All Products
Search
Document Center

Platform For AI:FAQ about TensorFlow

Last Updated:May 24, 2024

This topic describes the FAQ about TensorFlow.

Contents

How do I enable deep learning?

Machine Learning Platform for AI (PAI) provides TensorFlow, Caffe, and MXNet components for deep learning. To enable deep learning, you must be granted permissions to use GPU resources and access Object Storage Service (OSS). For more information about how to grant the permissions on GPU resources, see Manage workspaces. For more information about how to grant the permissions for OSS access, see Grant the permissions that are required to use Machine Learning Designer.

How do I reference multiple Python files?

You can use Python files to organize your training scripts. First, store the data preprocessing logic in a Python file. Then, define the model in another Python file. At last, use one Python file to train the data throughout the entire training process. For example, you can define a function in the test1.py file. If the test2.py file needs to use the function provided in the test1.py file and the test2.py file serves as the program entry, you only need to add the test1.py and test2.py files to a tar.gz package and upload the package. The following figure shows the upload parameters. Multi-script reference

  • Python Code Files: the tar.gz package.

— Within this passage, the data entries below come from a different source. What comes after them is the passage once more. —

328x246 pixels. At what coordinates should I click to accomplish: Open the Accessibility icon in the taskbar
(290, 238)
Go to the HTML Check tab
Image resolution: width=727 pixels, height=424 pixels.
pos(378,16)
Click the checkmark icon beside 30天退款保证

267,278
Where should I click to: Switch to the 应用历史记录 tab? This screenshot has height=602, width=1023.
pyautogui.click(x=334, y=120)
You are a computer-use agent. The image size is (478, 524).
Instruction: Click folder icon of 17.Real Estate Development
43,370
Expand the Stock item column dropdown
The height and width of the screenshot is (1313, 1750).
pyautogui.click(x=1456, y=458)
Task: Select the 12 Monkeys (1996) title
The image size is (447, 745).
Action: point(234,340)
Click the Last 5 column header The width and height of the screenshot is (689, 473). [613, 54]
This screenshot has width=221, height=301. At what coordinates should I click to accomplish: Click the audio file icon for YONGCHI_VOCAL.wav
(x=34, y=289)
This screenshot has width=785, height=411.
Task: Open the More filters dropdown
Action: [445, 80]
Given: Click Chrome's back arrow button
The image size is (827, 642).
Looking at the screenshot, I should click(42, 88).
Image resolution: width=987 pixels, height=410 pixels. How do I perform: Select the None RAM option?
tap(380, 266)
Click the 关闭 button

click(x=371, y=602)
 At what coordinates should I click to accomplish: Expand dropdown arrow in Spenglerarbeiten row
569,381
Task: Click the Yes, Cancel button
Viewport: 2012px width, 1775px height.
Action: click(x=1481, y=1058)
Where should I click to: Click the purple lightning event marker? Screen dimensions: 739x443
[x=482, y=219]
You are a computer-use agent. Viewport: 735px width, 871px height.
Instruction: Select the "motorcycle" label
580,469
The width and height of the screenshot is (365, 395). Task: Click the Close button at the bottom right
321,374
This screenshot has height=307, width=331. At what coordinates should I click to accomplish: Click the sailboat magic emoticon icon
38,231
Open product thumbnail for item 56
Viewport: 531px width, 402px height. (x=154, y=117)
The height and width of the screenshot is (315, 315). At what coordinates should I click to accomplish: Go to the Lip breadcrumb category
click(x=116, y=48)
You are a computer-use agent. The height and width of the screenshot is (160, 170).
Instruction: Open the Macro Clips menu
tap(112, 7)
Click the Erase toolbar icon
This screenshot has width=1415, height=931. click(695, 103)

  • Primary Python File: the program entry file.

How do I upload data to OSS?

Before you upload data to OSS, you must create an OSS bucket to store the data of deep learning algorithms. We recommend that you create the OSS bucket in the same region as the GPU cluster that you use for deep learning. This way, you can transmit data in the classic network of Alibaba Cloud, where traffic generated by algorithms is free. After you create an OSS bucket, you can create folders, organize data directories, and upload data in the OSS console.

To upload data to OSS, you can call API operations or use SDKs. For more information, see Simple upload. In addition, OSS provides a large number of tools to facilitate data uploads and downloads. For more information, see OSS tools. We recommend that you use ossutil or osscmd to upload and download files.

Note

When you use these tools to upload files, you must configure an AccessKey ID and an AccessKey secret. You can log on to the Alibaba Cloud Management console to create or view your AccessKey ID and AccessKey secret.

How do I read data from OSS?

Python code cannot be run to read data from OSS. All code that calls functions such as Python Open() and os.path.exist() to perform operations on files and folders cannot be executed. For example, code that invokes scipy.misc.imread() and numpy.load() cannot be executed.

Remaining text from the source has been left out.